With him distracted, I circled the zombies.
There
were at least thirty of them, male and female, ranging in age from late teens
to early forties. Whoever called them up, while not a novice at magic (they wouldn’t
have been able to call them up at all), hadn’t mastered the art of the zombie.
The link between master and subject was weak, which had forced the failed
conjurer to magic up an extra barrier to contain them.
I
unsheathed the machete, the freshly sharpened blade glinting bright silver in
the moonlight
“Ready
for some slaying?” I asked the phone engrossed Penny.
“Heh?”
he said, looking from the screen with unfocused eyes.
“Undead
need killing,” I waved the machete at the zombies. “We need to chop off the
heads.”
“What
happened to destroying the brain?” he asked.
“Won’t
work with them. We’ll severe the heads and then burn the bodies.”
“I better get paid extra for this,” he said, giving his
axe a practice swing.
“Shut-up.”
I stepped over the invisible boundary, a pulse of magic
tickling my skin. The machete arced through the air and bit into the neck of a
twenty-something zombie. Her head separated from her neck easier than I
expected, the extra force sending it spiraling through the air to splat at the
roots of a nearby tree.
The zombies were slightly alarmed at our presence,
pushing against one another to get away from us, but they didn’t attack.
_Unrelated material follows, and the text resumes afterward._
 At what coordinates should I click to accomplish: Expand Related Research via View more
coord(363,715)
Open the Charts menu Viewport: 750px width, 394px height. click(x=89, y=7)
Did
their master abandon them as a failed experiment—or were they biding their
time? But for what?
An hour later, Penny and I were surrounded by corpses and
heads, splattered in blood, associated gore, and sweat.
“I don’t think there’s enough money to re-pay me for
this,” he said, swiping his axe blade in the grass to clean it.
Instead of bothering with a reply, I pulled a Bic lighter
from my pocket, touching it to the shirt of the zombie at my feet. It went up
like dry kindling, spreading from body to body until the entire clearing was
ablaze.
I walked over to Penny and we watched the flames do their
work. There had to be nothing left of the bodies to break the magic.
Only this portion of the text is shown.